You want to make sure you expose that surface and cure the repair correctly or your doing just what you stated, pouring 50 lbs blindly into a hole not knowing where its going. just spending time and money, so spend it wisely.

Bill Hetner
10-18-2011, 12:24 PM
following John's suggestion, the other way would be get a plumber in with a scope to further investigate and get a video of what your dealing with. there are several ways of dealing with it and costs. find out what works best for you. a short scope might shine some light on the issue but a plumber will have the resources to do deep if needed.

Joseph Ehrhardt
10-18-2011, 06:56 PM
You would spend $300 to $400 here in NJ to scope that, waste of time to drop a scope 3 to 4 courses of block till you hit top of footing.
saw rental $35, bags of black top $20, cement patch $5.00, shovel- hopefully in the garage.

You need to cut the driveway surface back just to bend the scope in any way. Once the asphalts up, take a couple shovels of dirt out down the block foundation which would expose something simple or structural cracks.

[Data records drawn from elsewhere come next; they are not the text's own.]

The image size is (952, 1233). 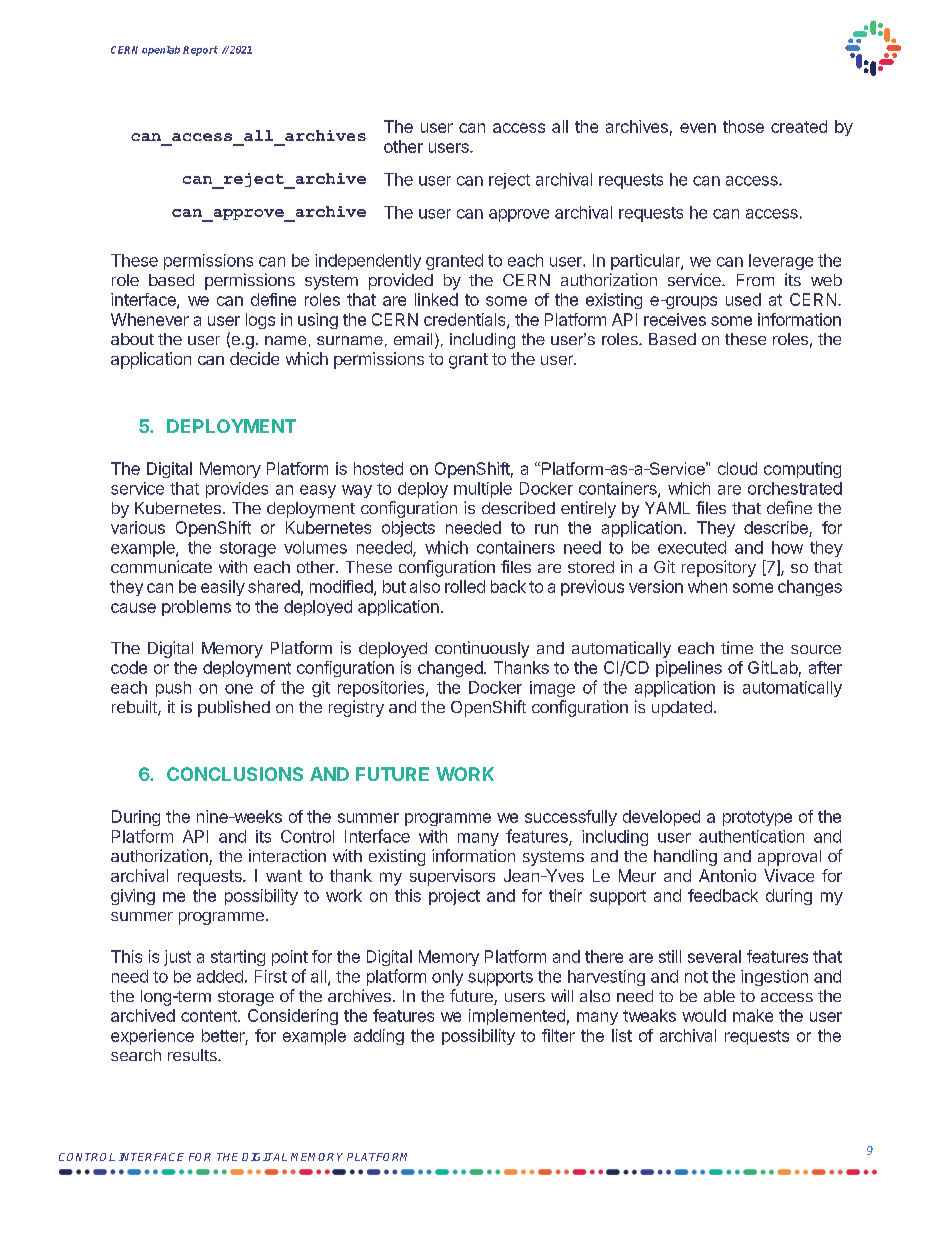 What do you see at coordinates (682, 709) in the document?
I see `updated` at bounding box center [682, 709].
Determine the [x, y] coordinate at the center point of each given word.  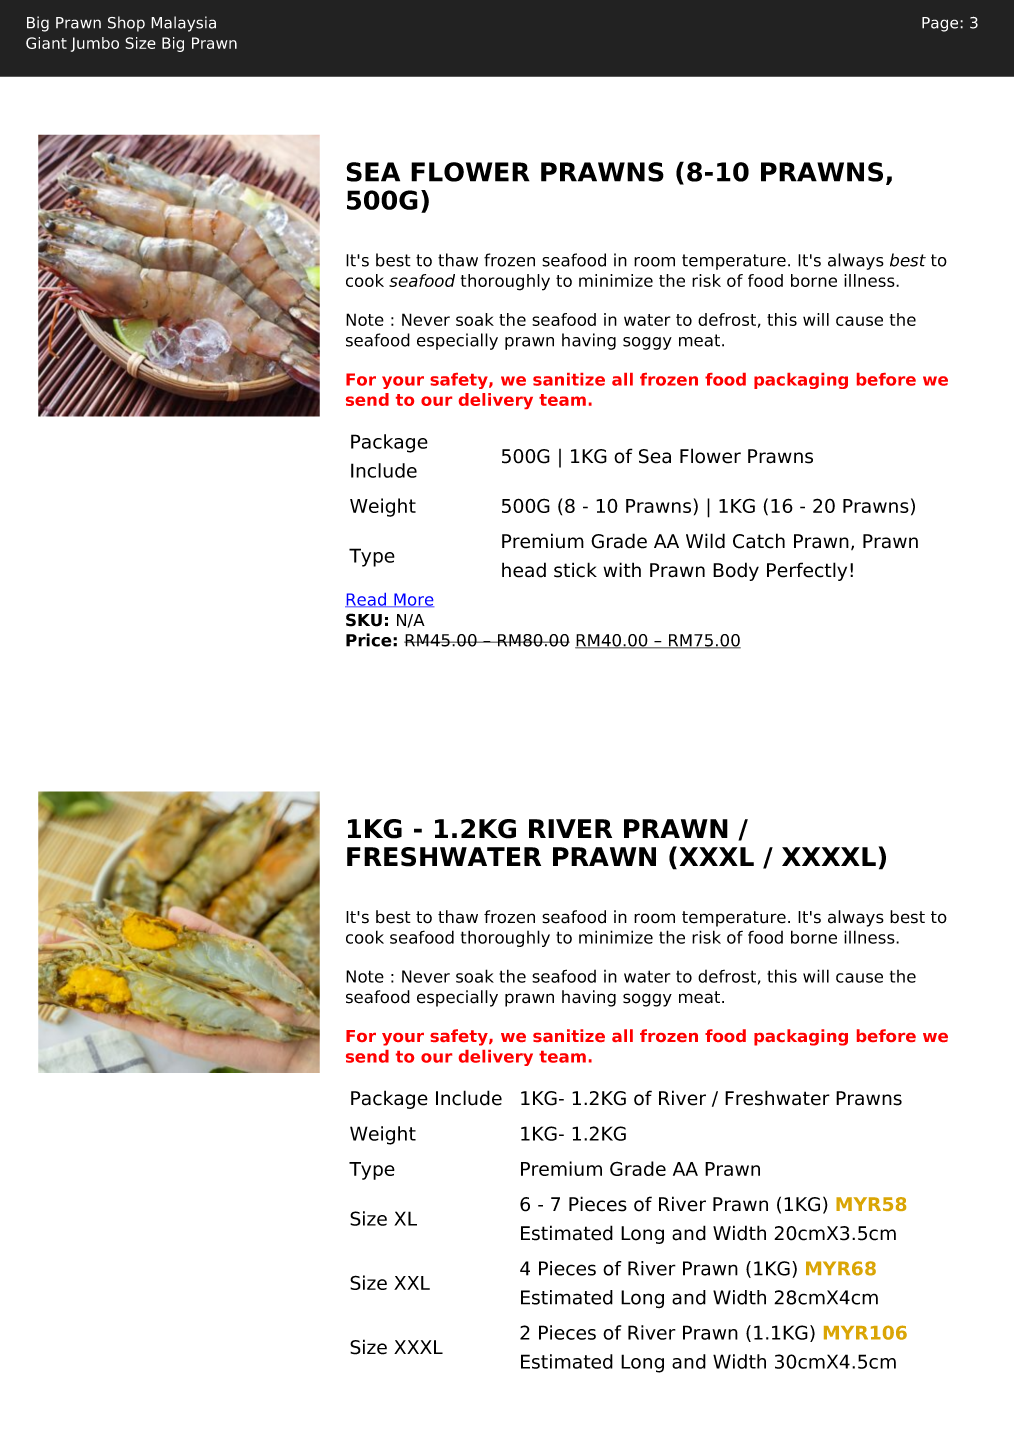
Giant [46, 43]
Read [367, 600]
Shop [126, 24]
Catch [759, 541]
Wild [705, 541]
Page [941, 24]
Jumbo [95, 44]
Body [736, 571]
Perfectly [807, 571]
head [524, 570]
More [413, 600]
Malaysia [183, 24]
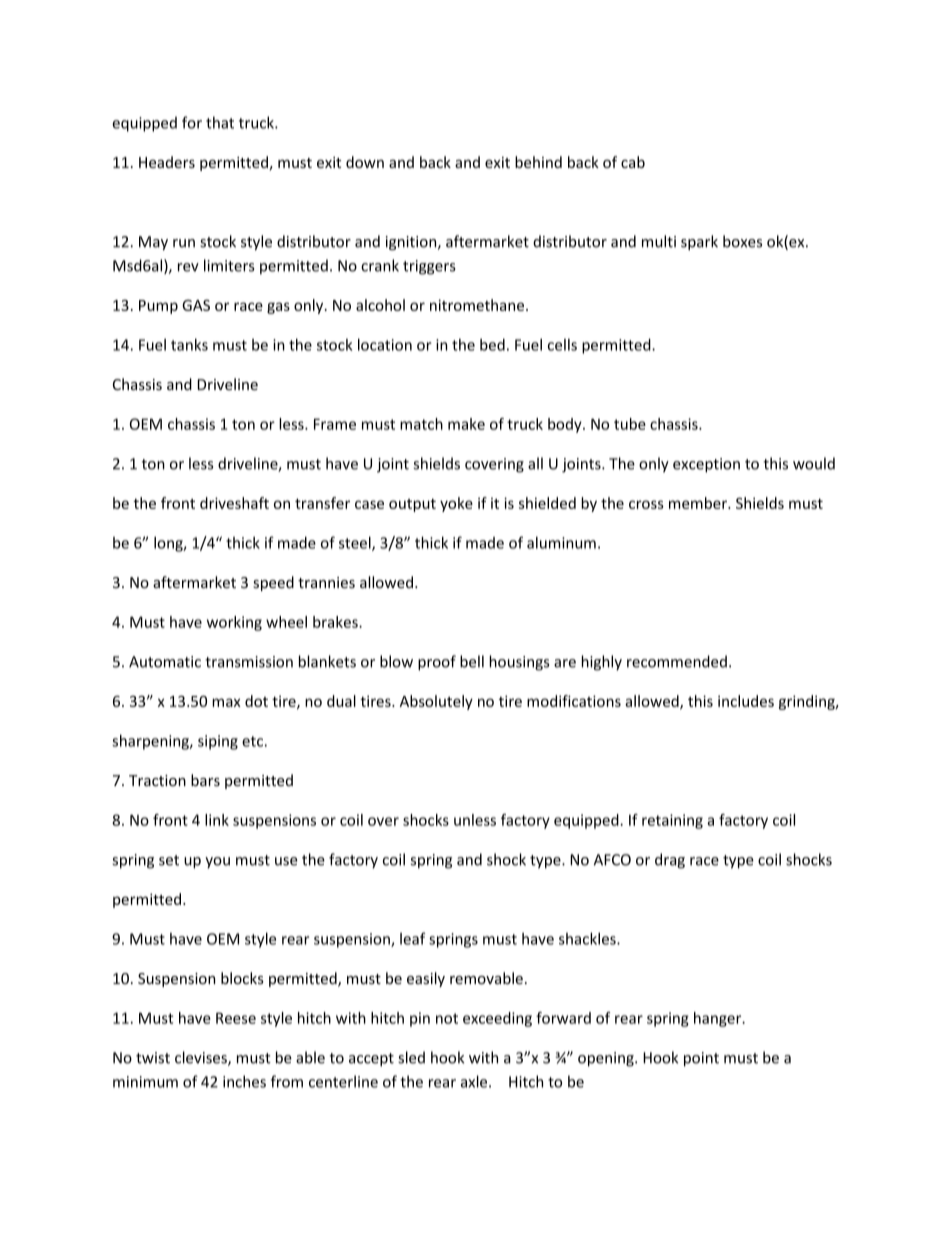 Image resolution: width=952 pixels, height=1233 pixels. I want to click on includes, so click(746, 701).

Carl stated drain issues, the water eroded the block after the black top settled. I would be more incline to spend money in the direction of observation and hopefully simple repair. That top course under the block should be filled solid below the garage slab threshold. It also looks like someone skim coated something on that road salted garage slab. You guys must salt the crap out of the roads like they do here in Jersey or thats one course aggregate slab surface.